The Motivation of Knowledge Workers by Jolito Ortizo Padilla

Recent advantages in telecommunications and in scientific and technological knowledge have led to greater emphasis on the knowledge and experts of staff and the importance of creativity. Tampoe suggests that at the core of the new industrial trend are the "knowledge workers"- those employees who apply their theoretical and practical  understanding of a specific area of knowledge to produce outcomes of a commercial ,social or personal value. The performance of knowledge workers should be judged on both the cleverness of ideas and the utility and commercial value of their applied knowledge. Creativity is necessary and needs to be encouraged but should be bounded by commercial realism. This presents management with a new challenge of how to motivate the knowledge workers.

Tampoe suggests that the personal motivation of knowledge workers is based on the value they place on the rewards they expect to earn at work.In addition, to the individuals own motivation, the performance of knowledge workers is dependent upon four key characteristics

  • Task competence
  • Peer and management support
  • Task and role clarity; and
  • Corporate awareness
Jolito Ortizo Padilla draws attention to skills shortages as one of the biggest challenges facing employers in the new millennium. In order to attract and keep talented individuals, the so-called knowledge workers, organizations cannot rely simply on a pay rise or cash, bonus but have to be more creative about the way they structure remuneration packages, individual performance-related pay is still the most widely used reward strategy, but attention is also given to employee share ownership, competence-related pay and team reward -and also to non-cash incentives such as gift vouchers. However, Padilla points out that employees, especially high flyer's, rank challenging and interesting work and freedom higher on their motivational list than money and performance-related pay. Research suggests that most organizations haven't recognized the need to identify and tap into their employees' personal motivators.

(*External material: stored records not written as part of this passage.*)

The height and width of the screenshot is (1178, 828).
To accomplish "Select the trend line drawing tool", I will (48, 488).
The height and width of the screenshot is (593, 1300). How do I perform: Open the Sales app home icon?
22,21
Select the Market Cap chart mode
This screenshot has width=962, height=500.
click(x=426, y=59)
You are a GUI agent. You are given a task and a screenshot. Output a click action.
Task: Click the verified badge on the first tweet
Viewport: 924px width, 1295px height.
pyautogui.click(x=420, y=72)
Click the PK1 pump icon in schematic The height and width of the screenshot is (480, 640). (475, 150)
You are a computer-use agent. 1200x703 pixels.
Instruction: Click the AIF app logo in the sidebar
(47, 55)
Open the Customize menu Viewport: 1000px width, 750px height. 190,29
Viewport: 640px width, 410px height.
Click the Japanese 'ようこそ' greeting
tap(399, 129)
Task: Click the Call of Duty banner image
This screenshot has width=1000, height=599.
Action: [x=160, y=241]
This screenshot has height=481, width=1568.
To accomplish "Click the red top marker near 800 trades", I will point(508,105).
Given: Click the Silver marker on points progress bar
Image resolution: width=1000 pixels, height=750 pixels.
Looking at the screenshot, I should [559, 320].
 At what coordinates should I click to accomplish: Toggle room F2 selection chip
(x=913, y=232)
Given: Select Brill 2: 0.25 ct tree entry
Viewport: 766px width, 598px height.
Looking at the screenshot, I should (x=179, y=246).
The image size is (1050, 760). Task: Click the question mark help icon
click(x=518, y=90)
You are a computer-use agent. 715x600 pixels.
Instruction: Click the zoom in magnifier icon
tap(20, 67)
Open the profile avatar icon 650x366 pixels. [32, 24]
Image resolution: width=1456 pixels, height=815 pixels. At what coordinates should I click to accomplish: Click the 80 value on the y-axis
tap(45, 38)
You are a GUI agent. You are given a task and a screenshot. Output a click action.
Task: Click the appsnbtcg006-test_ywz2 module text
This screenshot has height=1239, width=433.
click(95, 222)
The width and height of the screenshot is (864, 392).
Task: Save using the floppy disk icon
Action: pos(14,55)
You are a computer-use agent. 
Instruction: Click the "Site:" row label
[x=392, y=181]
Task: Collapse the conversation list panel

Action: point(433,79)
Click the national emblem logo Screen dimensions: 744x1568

A report from the Chartered Institute of Personal and Development draws attention to management of knowledge workers, highlighting the importance of autonomy, challenging work and sharing in the criterion of organizational values.With the development of new technology it is important to motivate employees to capture, share and transfer knowledge.

Padilla suggests that in order to create a climate for creativity among employees, recognition must be given to the importance of two human needs that rise above all others and exists independent of race, creed and culture- the need for self belief and the development of emotional intelligence; and the ever-present need that every human being has for a sense of meaning and purpose in their lives.

Self belief and meaningful work are the fundamental bedrocks that underlie business performance. Of course, pay and conditions are important too, but we know that. It is these two others that are barely recognized... but business leaders ignore them at their peril.